▶ [Aim of the task]: The line that contains "You are a computer-use agent. Image" and all lines following it to the end of the data below: set these down exactly, and nothing besides.

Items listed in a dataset
----------------

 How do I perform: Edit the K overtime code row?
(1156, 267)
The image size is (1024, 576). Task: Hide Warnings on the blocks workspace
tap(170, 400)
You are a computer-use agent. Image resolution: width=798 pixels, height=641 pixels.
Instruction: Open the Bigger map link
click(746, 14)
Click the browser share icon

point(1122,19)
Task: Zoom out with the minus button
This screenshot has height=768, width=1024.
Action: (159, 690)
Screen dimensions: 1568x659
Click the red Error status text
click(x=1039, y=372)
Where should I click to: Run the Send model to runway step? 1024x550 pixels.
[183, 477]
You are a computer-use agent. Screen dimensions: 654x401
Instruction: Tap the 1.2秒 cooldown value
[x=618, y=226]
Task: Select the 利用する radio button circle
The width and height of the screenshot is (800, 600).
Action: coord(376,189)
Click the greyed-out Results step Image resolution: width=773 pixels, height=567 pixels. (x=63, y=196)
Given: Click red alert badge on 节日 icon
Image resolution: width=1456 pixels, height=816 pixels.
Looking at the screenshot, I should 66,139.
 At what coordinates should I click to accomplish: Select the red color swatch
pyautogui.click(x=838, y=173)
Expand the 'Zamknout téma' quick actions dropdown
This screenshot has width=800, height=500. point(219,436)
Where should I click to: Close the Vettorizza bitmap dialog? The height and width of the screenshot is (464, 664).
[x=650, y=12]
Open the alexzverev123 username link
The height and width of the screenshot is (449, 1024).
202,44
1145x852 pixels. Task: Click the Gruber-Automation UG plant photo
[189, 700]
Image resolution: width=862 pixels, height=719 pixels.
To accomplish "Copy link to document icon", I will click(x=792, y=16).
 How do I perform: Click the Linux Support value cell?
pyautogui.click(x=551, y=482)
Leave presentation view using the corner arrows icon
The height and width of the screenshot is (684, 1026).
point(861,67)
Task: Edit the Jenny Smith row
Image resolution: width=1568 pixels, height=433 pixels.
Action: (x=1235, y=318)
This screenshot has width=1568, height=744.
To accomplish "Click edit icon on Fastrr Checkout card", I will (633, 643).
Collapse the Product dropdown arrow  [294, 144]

----------------

▶ [Output for this exercise]:
You are a computer-use agent. Image resolution: width=798 pixels, height=641 pixels.
Instruction: Open the Bigger map link
click(746, 14)
Click the browser share icon

point(1122,19)
Task: Zoom out with the minus button
This screenshot has height=768, width=1024.
Action: (159, 690)
Screen dimensions: 1568x659
Click the red Error status text
click(x=1039, y=372)
Where should I click to: Run the Send model to runway step? 1024x550 pixels.
[183, 477]
You are a computer-use agent. Screen dimensions: 654x401
Instruction: Tap the 1.2秒 cooldown value
[x=618, y=226]
Task: Select the 利用する radio button circle
The width and height of the screenshot is (800, 600).
Action: coord(376,189)
Click the greyed-out Results step Image resolution: width=773 pixels, height=567 pixels. (x=63, y=196)
Given: Click red alert badge on 节日 icon
Image resolution: width=1456 pixels, height=816 pixels.
Looking at the screenshot, I should 66,139.
 At what coordinates should I click to accomplish: Select the red color swatch
pyautogui.click(x=838, y=173)
Expand the 'Zamknout téma' quick actions dropdown
This screenshot has width=800, height=500. point(219,436)
Where should I click to: Close the Vettorizza bitmap dialog? The height and width of the screenshot is (464, 664).
[x=650, y=12]
Open the alexzverev123 username link
The height and width of the screenshot is (449, 1024).
202,44
1145x852 pixels. Task: Click the Gruber-Automation UG plant photo
[189, 700]
Image resolution: width=862 pixels, height=719 pixels.
To accomplish "Copy link to document icon", I will click(x=792, y=16).
 How do I perform: Click the Linux Support value cell?
pyautogui.click(x=551, y=482)
Leave presentation view using the corner arrows icon
The height and width of the screenshot is (684, 1026).
point(861,67)
Task: Edit the Jenny Smith row
Image resolution: width=1568 pixels, height=433 pixels.
Action: (x=1235, y=318)
This screenshot has width=1568, height=744.
To accomplish "Click edit icon on Fastrr Checkout card", I will (633, 643).
Collapse the Product dropdown arrow  [294, 144]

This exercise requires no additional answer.